With pictures left out, retype exactly the lines from the one containing "Given: Toggle the 详细信息窗格 details pane" through the final line of the entries.

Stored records
━━━━━━━━━━━━━━━━━━━━━━━━━━━━━━

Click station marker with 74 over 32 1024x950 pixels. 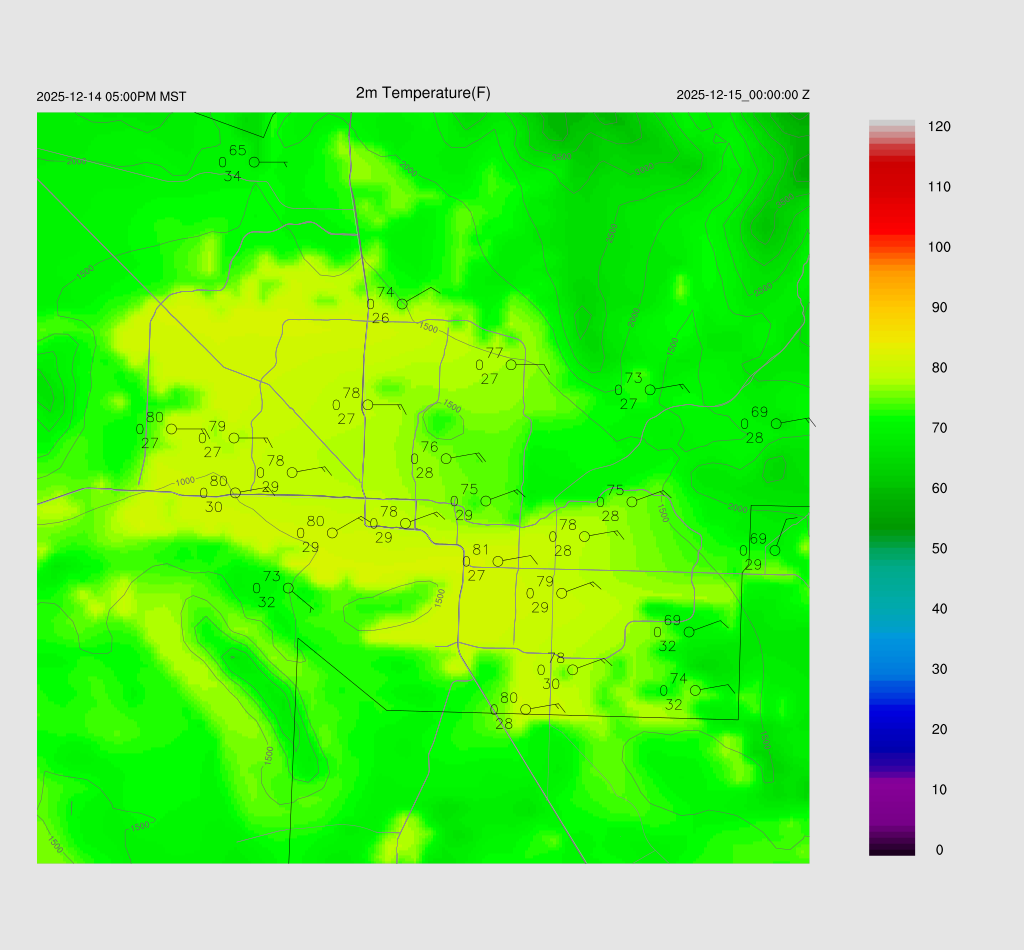(696, 690)
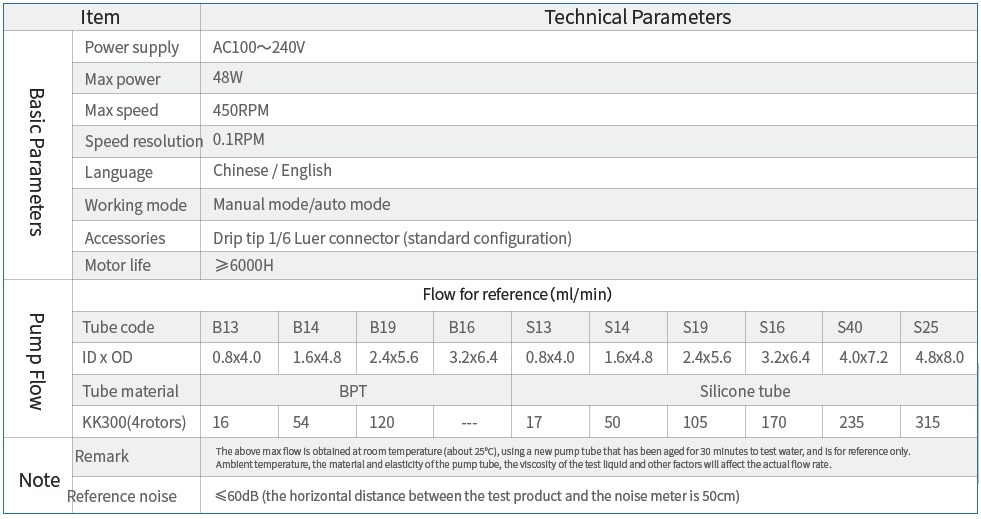The height and width of the screenshot is (519, 981).
Task: Click the AC100~240V value cell
Action: click(x=258, y=47)
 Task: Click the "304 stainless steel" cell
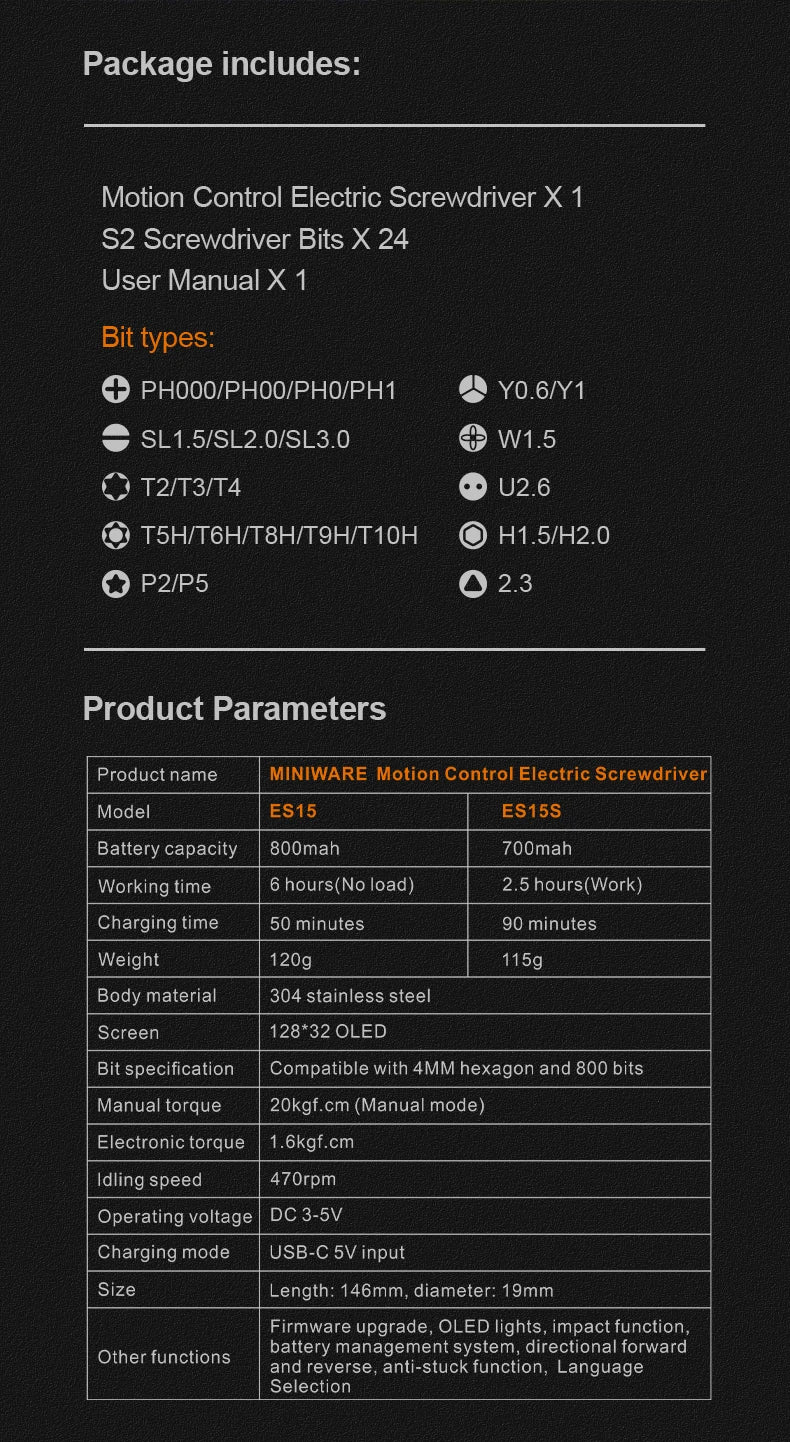pyautogui.click(x=350, y=996)

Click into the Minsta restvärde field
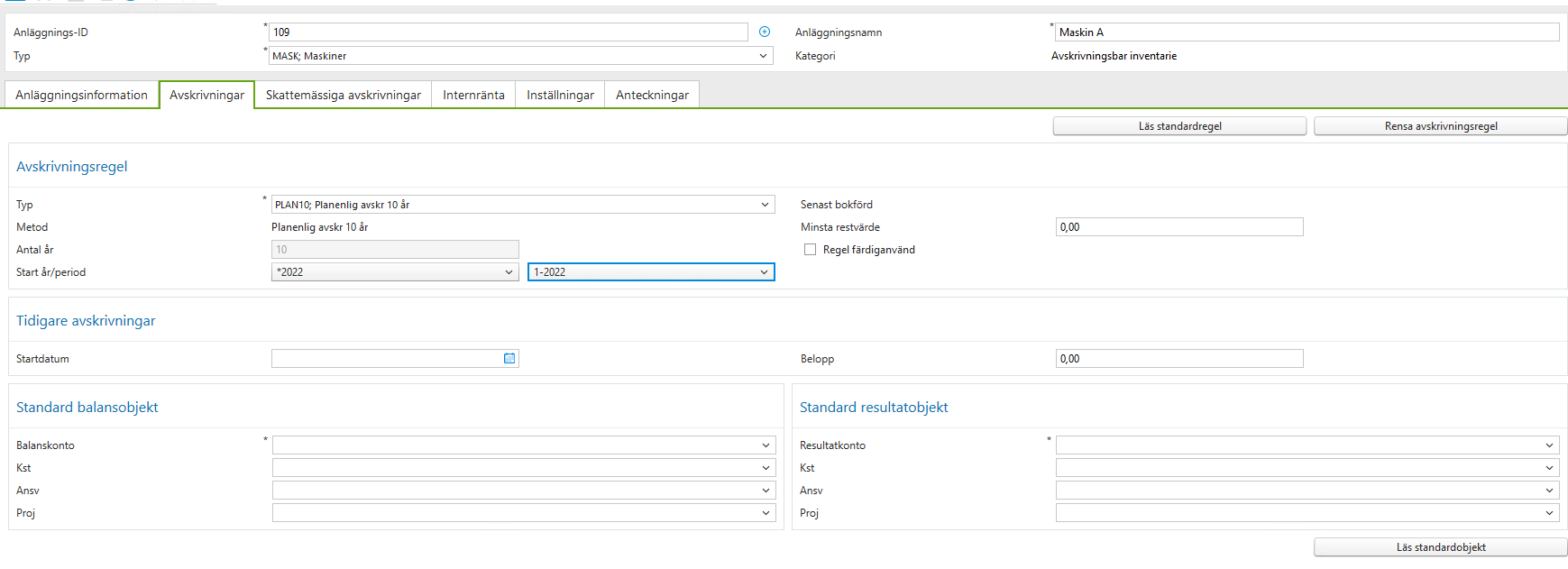tap(1178, 227)
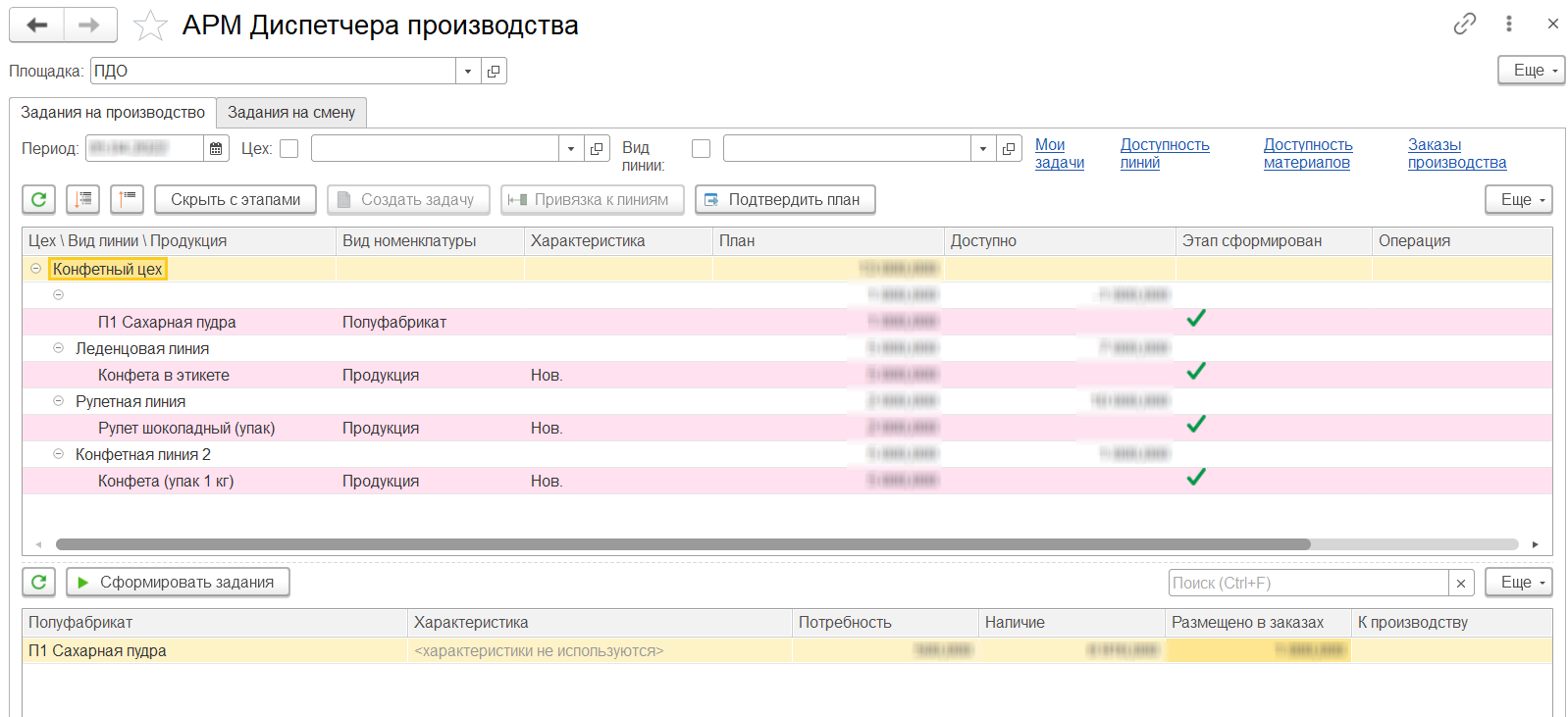Copy link using the chain icon
This screenshot has width=1568, height=717.
coord(1464,24)
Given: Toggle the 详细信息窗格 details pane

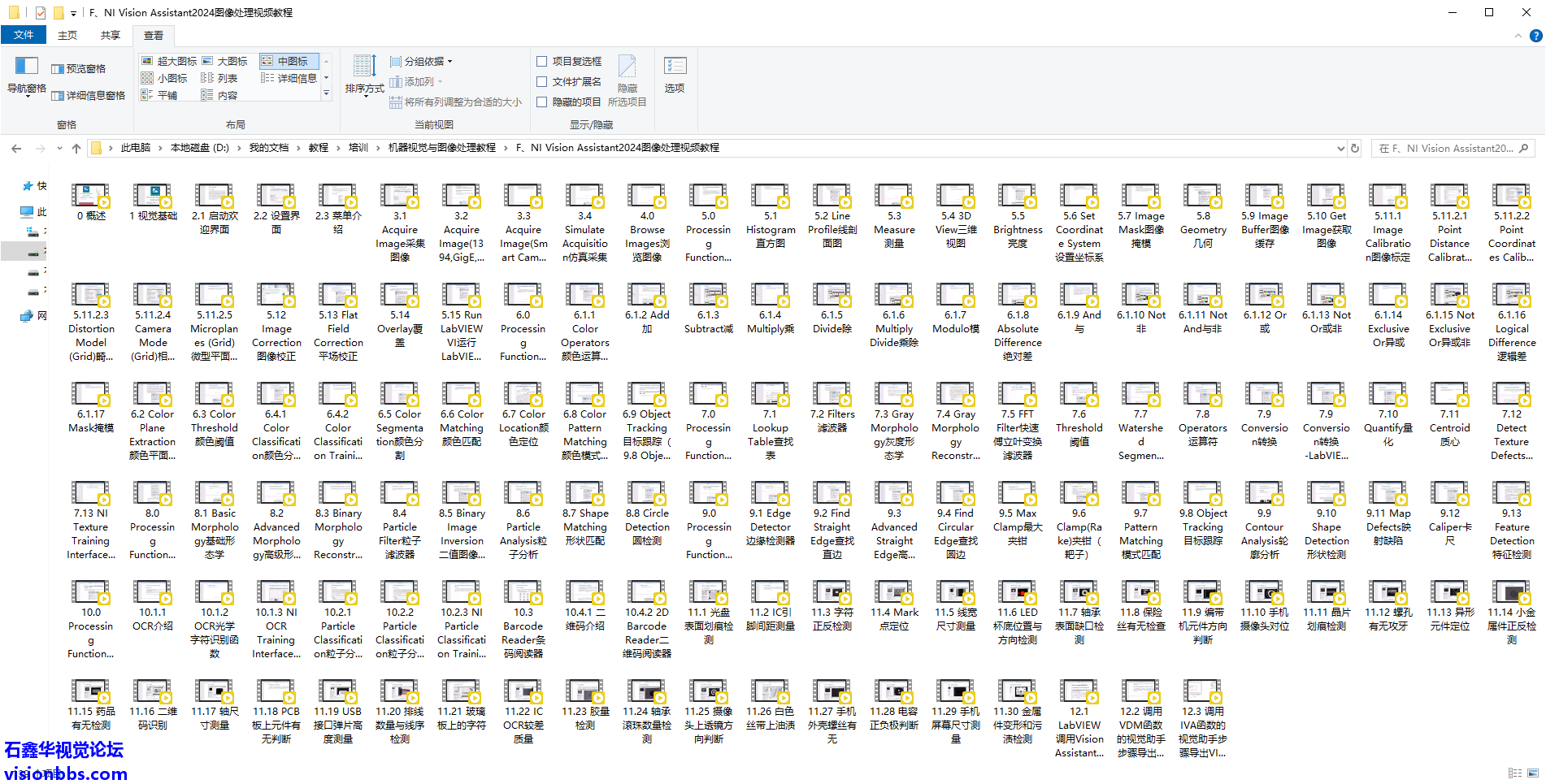Looking at the screenshot, I should point(88,96).
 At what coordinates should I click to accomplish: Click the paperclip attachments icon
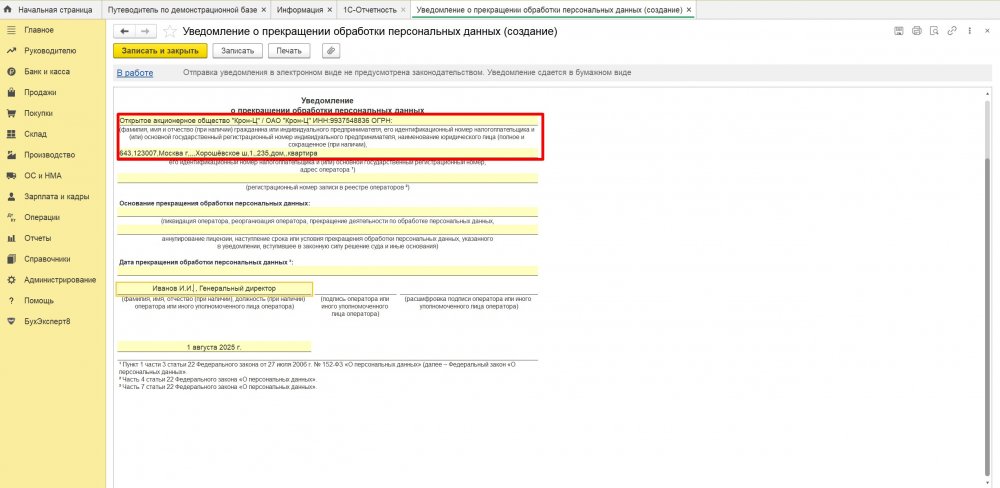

━━━━━━━━━━━━━━━━━━━━━━━━━━━━━━

[Finished task]
Given: Toggle the 详细信息窗格 details pane

Looking at the screenshot, I should point(88,96).
 At what coordinates should I click to accomplish: Click the paperclip attachments icon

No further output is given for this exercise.